SOURCE PASSAGE:
══════

Rotation of handle 38 will rotate worm 66 which will rotate worm gear 62 and 64 about their respective longitudinal central axes 63 and 65 in opposite directions. Thus, worm gears 62 and 64 may be referred to as oppositely rotating worm gears 62 and 64. Worm gear drive 58 may be configured to provide a mechanical advantage such that the operator can create a fusion on large pipe sizes, up to at least 125 millimeters in diameter, with minimal effort. For example, worm gears 62 and 64 and worm 66 may be configured such that a mechanical advantage of approximately 40 to 1 may be achieved. In addition, worm drive 58 is designed so that it cannot be back driven by any external pressure, and will hold pipe 4 and coupling 6 in place during the joining operation.
Handle 38 is connected to a shaft 70 in a manner known in the art, and for example may have a square pin 71 connected thereto inserted into a square opening in shaft 70. Shaft 70 has longitudinal central axis 69, and is pinned or otherwise fixed to worm 66 such that rotation of handle 38 will cause rotation of worm 66, in turn causing opposite rotation of worm gears 62 and 64. A pair of shouldered bushings 72 are pressed into gear box body 52 and shaft 70 will rotate therein. Longitudinal central axis 69, about which handle 70 rotates, is perpendicular to axes 8 and 10 of pipe 4 and coupling 6, respectively.

══════

CHALLENGE A: Retype the listing from its first line down to the line containing "will [x=390, y=101].", including both of those lines.
The worm gear passage and the listing that follows come from unrelated sources.

══════

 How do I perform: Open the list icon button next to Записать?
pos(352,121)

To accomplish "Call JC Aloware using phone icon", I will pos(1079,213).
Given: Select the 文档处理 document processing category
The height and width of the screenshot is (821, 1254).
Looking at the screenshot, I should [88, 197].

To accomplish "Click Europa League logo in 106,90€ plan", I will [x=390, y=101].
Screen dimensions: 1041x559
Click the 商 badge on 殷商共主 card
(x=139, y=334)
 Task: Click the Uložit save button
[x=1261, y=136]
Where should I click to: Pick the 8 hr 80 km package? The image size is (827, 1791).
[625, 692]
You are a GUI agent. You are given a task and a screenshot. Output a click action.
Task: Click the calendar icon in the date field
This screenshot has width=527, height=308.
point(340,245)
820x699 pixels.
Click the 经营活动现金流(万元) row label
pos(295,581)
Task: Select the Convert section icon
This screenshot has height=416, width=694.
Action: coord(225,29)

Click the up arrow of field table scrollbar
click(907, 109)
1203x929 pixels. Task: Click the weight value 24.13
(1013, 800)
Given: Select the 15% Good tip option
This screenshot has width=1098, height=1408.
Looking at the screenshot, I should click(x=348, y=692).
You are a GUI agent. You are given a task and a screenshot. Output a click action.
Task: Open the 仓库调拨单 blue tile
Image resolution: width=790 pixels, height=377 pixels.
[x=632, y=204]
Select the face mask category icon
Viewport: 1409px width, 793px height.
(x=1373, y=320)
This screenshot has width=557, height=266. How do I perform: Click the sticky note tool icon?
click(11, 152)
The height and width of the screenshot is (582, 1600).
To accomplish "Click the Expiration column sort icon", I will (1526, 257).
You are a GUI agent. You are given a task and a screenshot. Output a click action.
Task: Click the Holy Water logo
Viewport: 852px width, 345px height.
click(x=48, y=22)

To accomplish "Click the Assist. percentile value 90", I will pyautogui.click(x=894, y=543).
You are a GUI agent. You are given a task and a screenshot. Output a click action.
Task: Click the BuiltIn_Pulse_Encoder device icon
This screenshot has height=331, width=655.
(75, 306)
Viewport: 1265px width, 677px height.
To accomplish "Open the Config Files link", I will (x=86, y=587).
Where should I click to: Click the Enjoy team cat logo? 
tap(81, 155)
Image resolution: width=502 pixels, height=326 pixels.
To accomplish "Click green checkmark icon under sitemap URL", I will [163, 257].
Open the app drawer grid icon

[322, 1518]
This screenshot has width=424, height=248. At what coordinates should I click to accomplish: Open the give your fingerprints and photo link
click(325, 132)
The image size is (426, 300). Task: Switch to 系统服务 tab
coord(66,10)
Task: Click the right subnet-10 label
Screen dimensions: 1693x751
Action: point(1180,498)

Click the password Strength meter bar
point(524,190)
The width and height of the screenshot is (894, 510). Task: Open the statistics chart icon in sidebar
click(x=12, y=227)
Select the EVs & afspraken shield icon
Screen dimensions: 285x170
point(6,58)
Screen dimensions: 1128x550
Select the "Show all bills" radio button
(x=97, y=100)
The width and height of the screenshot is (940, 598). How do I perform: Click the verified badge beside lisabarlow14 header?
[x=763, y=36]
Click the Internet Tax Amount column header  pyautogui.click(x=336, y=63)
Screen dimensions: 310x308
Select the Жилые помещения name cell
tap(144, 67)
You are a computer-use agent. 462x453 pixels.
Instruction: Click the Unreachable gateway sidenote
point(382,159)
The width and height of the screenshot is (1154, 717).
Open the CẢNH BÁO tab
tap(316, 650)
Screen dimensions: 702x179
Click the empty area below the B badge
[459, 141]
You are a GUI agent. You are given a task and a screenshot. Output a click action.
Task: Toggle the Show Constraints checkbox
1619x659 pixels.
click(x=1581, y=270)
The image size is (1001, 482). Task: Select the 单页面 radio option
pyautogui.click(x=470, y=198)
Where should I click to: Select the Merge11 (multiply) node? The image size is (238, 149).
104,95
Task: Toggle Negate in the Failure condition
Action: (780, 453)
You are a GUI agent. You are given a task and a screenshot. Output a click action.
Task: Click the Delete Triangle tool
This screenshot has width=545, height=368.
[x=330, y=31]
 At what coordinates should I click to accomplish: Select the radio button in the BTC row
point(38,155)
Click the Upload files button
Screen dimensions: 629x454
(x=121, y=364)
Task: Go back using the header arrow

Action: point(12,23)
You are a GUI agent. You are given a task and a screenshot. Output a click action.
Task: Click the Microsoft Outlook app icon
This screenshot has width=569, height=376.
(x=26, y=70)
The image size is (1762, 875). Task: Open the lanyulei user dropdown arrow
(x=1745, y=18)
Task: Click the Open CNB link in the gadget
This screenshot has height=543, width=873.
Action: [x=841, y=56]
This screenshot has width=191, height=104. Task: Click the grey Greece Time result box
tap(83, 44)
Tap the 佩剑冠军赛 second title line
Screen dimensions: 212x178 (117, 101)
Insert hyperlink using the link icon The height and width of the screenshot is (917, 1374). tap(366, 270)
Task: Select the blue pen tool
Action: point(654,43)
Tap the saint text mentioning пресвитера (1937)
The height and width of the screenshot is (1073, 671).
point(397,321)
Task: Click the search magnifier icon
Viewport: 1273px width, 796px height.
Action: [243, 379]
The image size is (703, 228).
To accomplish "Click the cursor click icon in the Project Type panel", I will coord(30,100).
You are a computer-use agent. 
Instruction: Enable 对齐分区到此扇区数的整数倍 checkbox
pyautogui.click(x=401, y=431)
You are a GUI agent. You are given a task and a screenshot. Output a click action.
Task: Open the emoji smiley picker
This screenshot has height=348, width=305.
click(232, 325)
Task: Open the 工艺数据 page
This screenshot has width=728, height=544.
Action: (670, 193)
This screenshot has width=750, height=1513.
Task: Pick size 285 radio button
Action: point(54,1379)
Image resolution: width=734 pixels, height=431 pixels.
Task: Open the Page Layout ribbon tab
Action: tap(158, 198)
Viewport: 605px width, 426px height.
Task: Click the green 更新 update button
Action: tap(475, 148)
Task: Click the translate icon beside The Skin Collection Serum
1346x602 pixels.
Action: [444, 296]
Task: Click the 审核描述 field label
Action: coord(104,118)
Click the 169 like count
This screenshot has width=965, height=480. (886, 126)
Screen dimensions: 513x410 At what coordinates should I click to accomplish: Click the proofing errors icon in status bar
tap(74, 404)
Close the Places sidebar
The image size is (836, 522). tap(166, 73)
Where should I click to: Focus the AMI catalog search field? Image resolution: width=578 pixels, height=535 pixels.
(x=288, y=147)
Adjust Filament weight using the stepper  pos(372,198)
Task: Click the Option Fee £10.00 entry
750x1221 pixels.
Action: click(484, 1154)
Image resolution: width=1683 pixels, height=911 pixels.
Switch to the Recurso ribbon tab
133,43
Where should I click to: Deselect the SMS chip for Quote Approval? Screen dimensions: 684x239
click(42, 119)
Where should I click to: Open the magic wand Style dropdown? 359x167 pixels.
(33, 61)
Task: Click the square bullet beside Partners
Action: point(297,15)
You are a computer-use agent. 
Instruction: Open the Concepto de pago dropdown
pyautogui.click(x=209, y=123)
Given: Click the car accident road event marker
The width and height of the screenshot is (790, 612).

══════

CHALLENGE B: According to the worm gear passage, what mechanical advantage can the worm gears and worm be configured to achieve?

EXERCISE ANSWER A:
 How do I perform: Open the list icon button next to Записать?
pos(352,121)

To accomplish "Call JC Aloware using phone icon", I will pos(1079,213).
Given: Select the 文档处理 document processing category
The height and width of the screenshot is (821, 1254).
Looking at the screenshot, I should [88, 197].

To accomplish "Click Europa League logo in 106,90€ plan", I will [x=390, y=101].

EXERCISE ANSWER B: Approximately 40 to 1.